__Records for the exercise__
*****
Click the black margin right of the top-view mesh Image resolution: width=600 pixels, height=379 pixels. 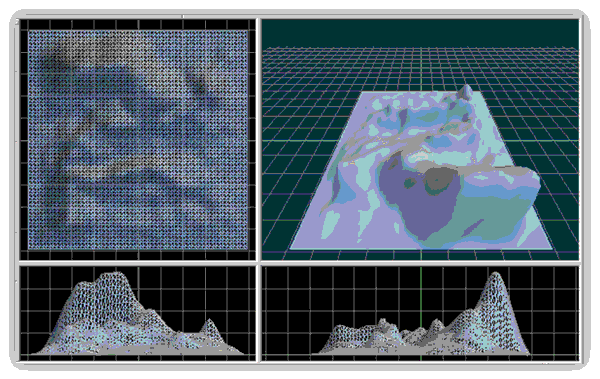pyautogui.click(x=252, y=140)
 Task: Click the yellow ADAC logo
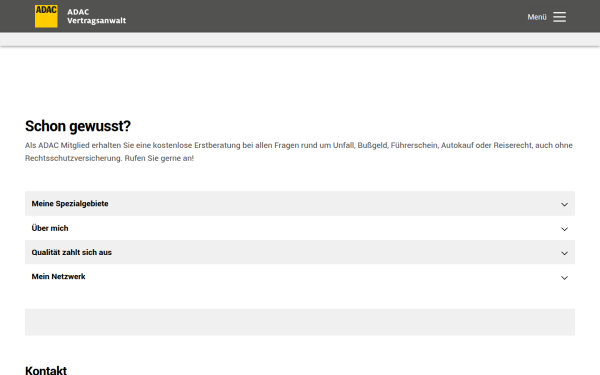[x=46, y=16]
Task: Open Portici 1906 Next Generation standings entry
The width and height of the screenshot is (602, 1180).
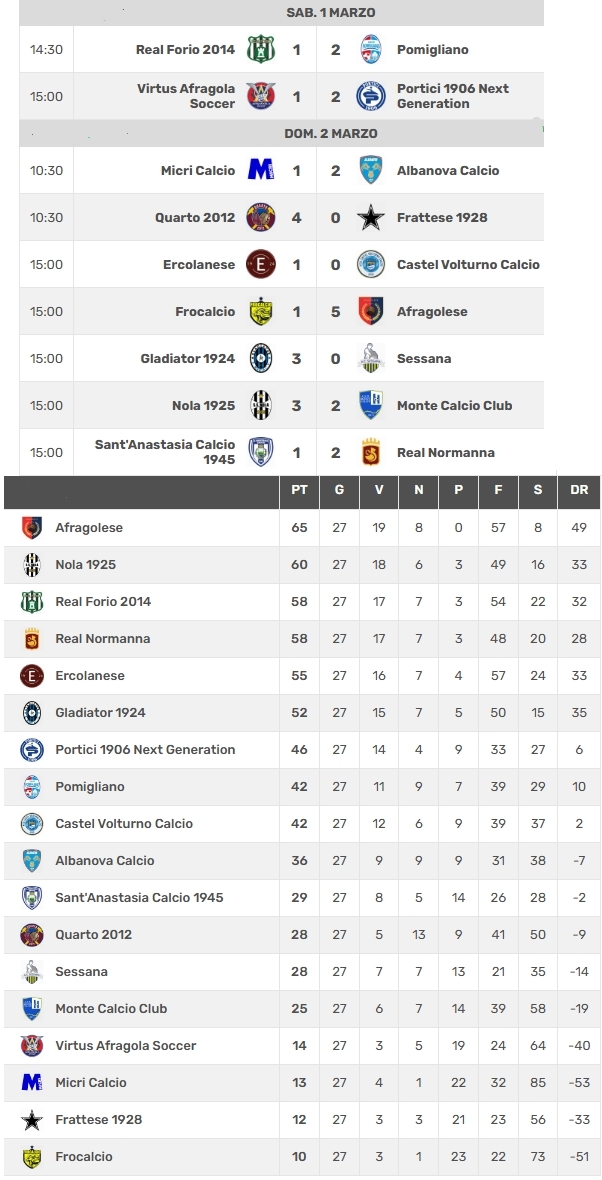Action: tap(145, 750)
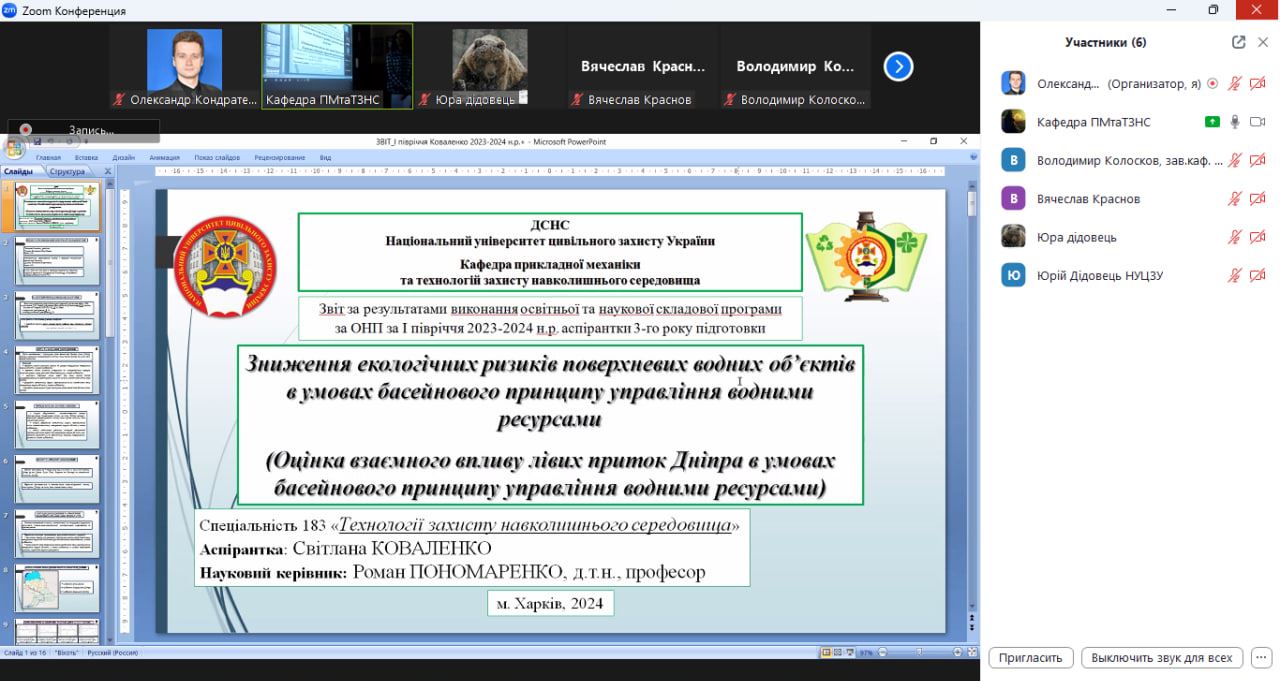Show next participants in video strip
The width and height of the screenshot is (1280, 681).
tap(898, 67)
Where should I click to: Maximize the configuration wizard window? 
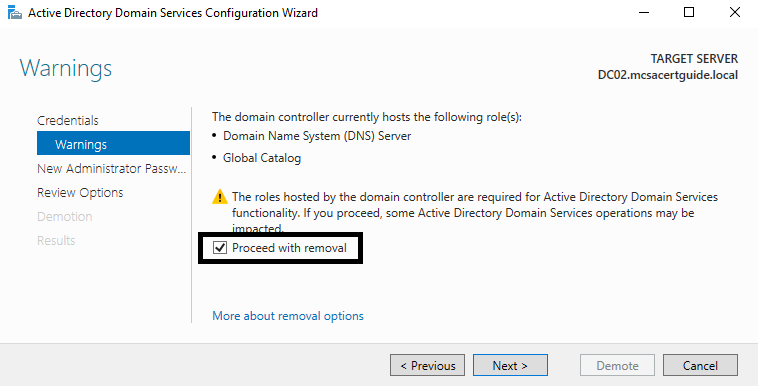click(689, 13)
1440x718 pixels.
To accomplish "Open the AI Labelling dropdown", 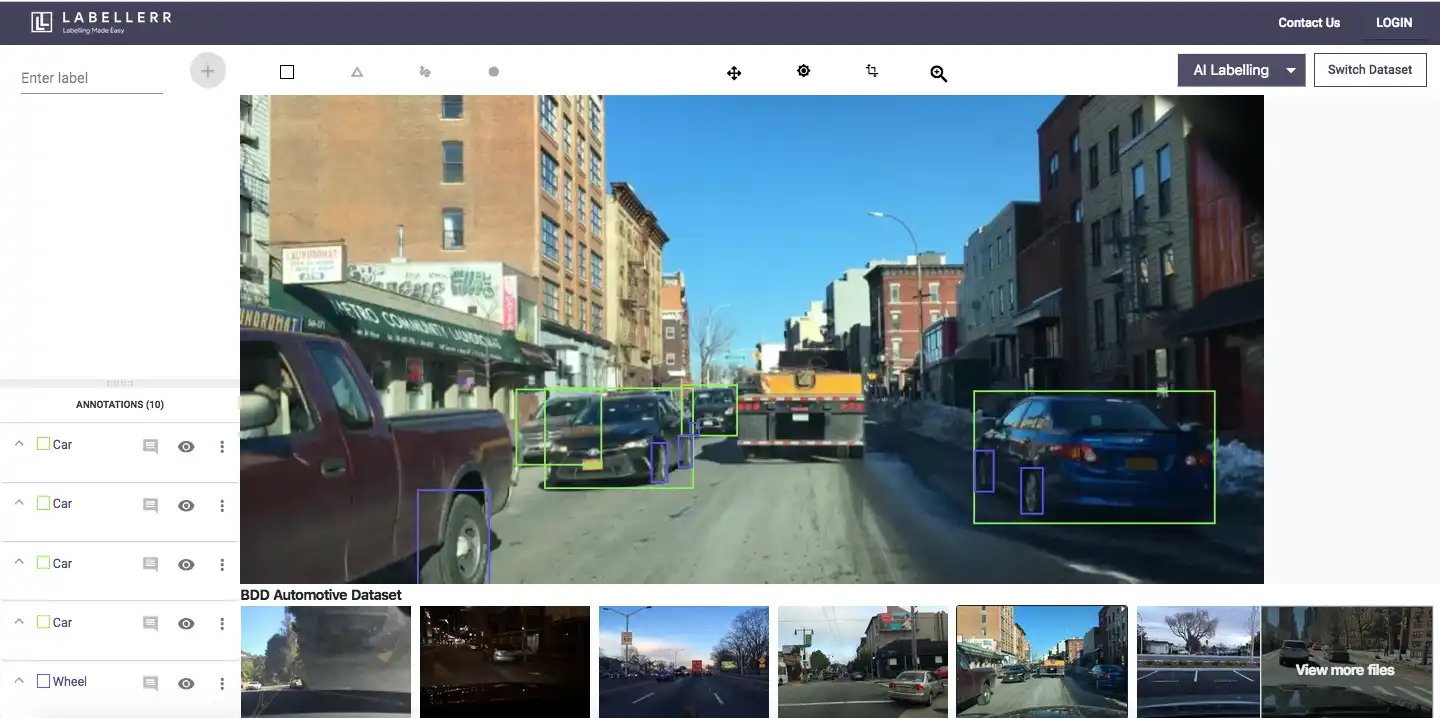I will (x=1241, y=70).
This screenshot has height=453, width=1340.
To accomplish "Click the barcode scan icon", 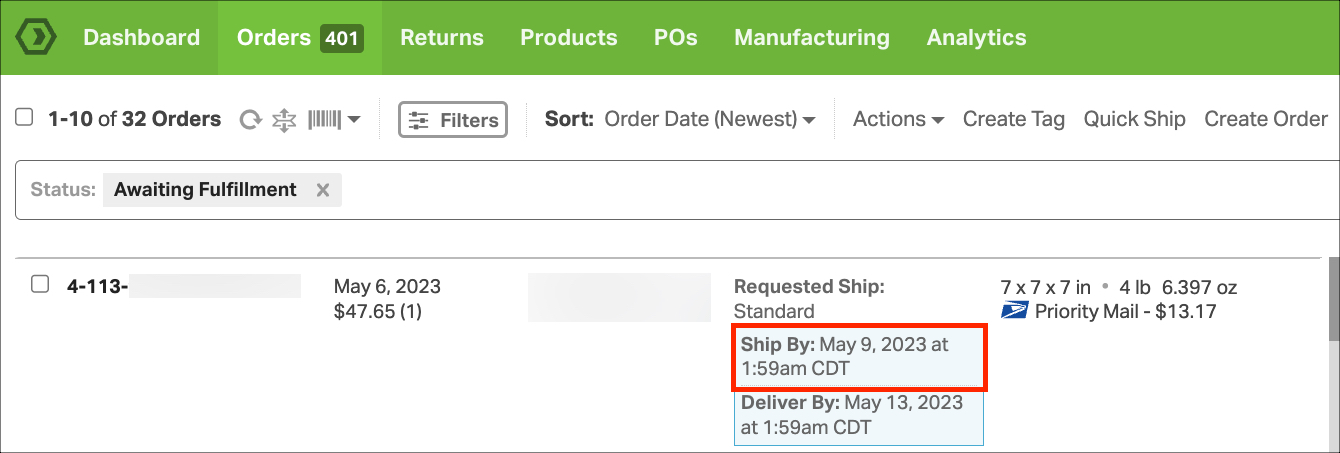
*****
__Work required__
Convert the data from the line containing "This screenshot has height=453, width=1340." through the end of the data into a Markdown table with the columns Row and Line. Skip blank lines and leave out the pictures.

__Exercise result__
| Row | Line |
|---|---|
| 1 | This screenshot has height=453, width=1340. |
| 2 | To accomplish "Click the barcode scan icon",  |